Drop Implementation Pattern
sequenceDiagram
participant UserCode as "User Code"
participant GuardInstance as "Guard Instance"
participant BaseGuardacquirerelease as "BaseGuard::acquire/release"
participant PlatformLayer as "Platform Layer"
UserCode ->> GuardInstance: "Guard::new()"
GuardInstance ->> BaseGuardacquirerelease: "acquire()"
BaseGuardacquirerelease ->> PlatformLayer: "disable IRQ/preemption"
PlatformLayer -->> BaseGuardacquirerelease: "return state"
BaseGuardacquirerelease -->> GuardInstance: "return state"
GuardInstance -->> UserCode: "return guard instance"
Note over UserCode: Critical section executes
UserCode ->> GuardInstance: "drop(guard) or scope end"
GuardInstance ->> BaseGuardacquirerelease: "release(state)"
BaseGuardacquirerelease ->> PlatformLayer: "restore IRQ/preemption"
PlatformLayer -->> BaseGuardacquirerelease: "complete"
BaseGuardacquirerelease -->> GuardInstance: "complete"

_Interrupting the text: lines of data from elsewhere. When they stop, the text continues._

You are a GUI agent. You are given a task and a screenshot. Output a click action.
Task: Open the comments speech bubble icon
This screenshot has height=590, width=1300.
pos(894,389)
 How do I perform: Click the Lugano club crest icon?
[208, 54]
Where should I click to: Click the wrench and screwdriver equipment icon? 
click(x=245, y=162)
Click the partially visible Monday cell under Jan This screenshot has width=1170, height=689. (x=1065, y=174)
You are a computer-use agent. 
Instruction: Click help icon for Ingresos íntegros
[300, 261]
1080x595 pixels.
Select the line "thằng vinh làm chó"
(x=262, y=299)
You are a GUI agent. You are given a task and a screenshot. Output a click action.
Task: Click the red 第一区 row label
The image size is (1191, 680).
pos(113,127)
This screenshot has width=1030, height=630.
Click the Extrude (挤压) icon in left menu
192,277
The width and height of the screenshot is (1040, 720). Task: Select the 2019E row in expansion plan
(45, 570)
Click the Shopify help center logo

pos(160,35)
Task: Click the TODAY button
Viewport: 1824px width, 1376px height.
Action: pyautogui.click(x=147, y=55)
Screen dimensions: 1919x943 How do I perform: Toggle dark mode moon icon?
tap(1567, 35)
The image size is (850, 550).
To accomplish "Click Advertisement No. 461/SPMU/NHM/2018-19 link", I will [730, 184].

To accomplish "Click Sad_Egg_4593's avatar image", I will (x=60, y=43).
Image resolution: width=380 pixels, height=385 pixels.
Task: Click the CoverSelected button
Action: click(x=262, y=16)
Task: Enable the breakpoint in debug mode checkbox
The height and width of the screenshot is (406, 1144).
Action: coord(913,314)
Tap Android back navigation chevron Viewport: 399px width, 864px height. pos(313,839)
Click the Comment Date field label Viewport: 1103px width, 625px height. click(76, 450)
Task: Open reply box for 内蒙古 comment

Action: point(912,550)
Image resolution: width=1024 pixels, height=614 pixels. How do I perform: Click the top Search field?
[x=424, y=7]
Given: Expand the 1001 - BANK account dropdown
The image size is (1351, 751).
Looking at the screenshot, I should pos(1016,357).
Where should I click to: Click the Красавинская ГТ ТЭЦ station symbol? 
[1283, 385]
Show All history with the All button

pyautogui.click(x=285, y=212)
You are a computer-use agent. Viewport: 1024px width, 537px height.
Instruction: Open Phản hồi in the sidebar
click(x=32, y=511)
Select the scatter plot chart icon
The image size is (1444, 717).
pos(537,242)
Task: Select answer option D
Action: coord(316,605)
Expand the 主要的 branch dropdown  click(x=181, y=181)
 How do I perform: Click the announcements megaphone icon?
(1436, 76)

GuardInstance -->> UserCode: "destruction complete"
RAII Lifecycle Sequence
Each guard type implements the Drop trait to ensure that critical section protection is automatically released when the guard goes out of scope, preventing resource leaks and ensuring system stability.